Our tendency to gossip about, judge and criticize others is an important way we show our own unresolved conflicts: a clear sign that we have not yet ‘purified’ our emotions. It links us with our conditioning, ‘unmet needs’ and the resulting desires. As St Paul said above we judge and criticize others for the behaviour potentially our own. The Native American Bear Heart in his book The Wind is my Mother says: “Never point a finger of scorn or judgment at your fellow man because when you point, there are three fingers pointing back at you.” But not only is judging detrimental to us but in judging we also take a freeze-frame of others, denying them possible change, progress and growth. We trap them in a particular moment in time: “Abba Xanthias said, ‘The thief was on the cross and he was justified by a single word; and Judas who was counted among the number of the apostles lost all his labour in one single night and descended from heaven to hell.” (Stories from the Desert Fathers)
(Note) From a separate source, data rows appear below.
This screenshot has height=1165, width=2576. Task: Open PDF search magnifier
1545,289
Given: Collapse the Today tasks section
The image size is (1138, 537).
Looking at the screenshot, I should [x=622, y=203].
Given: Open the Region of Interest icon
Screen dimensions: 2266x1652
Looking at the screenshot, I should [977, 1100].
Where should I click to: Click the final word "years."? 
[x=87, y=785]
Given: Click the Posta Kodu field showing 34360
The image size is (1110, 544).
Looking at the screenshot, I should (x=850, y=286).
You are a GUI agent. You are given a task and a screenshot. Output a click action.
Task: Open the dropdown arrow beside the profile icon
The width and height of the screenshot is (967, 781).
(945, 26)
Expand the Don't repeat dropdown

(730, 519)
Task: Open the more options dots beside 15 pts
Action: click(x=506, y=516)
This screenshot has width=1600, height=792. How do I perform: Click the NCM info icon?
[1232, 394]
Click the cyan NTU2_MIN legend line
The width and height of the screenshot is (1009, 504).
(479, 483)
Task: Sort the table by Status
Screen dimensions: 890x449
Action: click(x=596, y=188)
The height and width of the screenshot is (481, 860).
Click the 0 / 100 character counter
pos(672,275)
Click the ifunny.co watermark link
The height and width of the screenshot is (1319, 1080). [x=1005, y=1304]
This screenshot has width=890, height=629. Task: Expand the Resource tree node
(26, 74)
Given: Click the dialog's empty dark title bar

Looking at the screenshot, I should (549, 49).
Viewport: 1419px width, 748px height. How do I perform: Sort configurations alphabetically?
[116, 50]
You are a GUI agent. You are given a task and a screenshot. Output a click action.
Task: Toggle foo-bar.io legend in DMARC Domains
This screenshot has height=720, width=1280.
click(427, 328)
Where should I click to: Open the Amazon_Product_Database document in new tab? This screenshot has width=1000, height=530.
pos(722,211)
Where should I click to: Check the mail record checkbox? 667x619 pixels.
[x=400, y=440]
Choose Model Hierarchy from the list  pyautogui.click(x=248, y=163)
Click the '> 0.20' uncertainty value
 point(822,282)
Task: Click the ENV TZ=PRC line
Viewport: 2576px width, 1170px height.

Meditation helps our awareness that we project out our own difficulties onto others grow gradually and in doing so not only transforms our consciousness but also our life. The gifts of meditation become part of who we are and help to make attitude to our fellow human beings more composed and balanced. With the benefit of this discipline we are gradually able to see ordinary reality unhindered by emotional burdens, conditioning and the survival drive. We reach “purity of heart…, a total acceptance of ourselves and of our situation….renunciation of all deluded images of ourselves, all exaggerated estimates of our own capacities, in order to obey God’s will as it comes to us.” (Thomas Merton).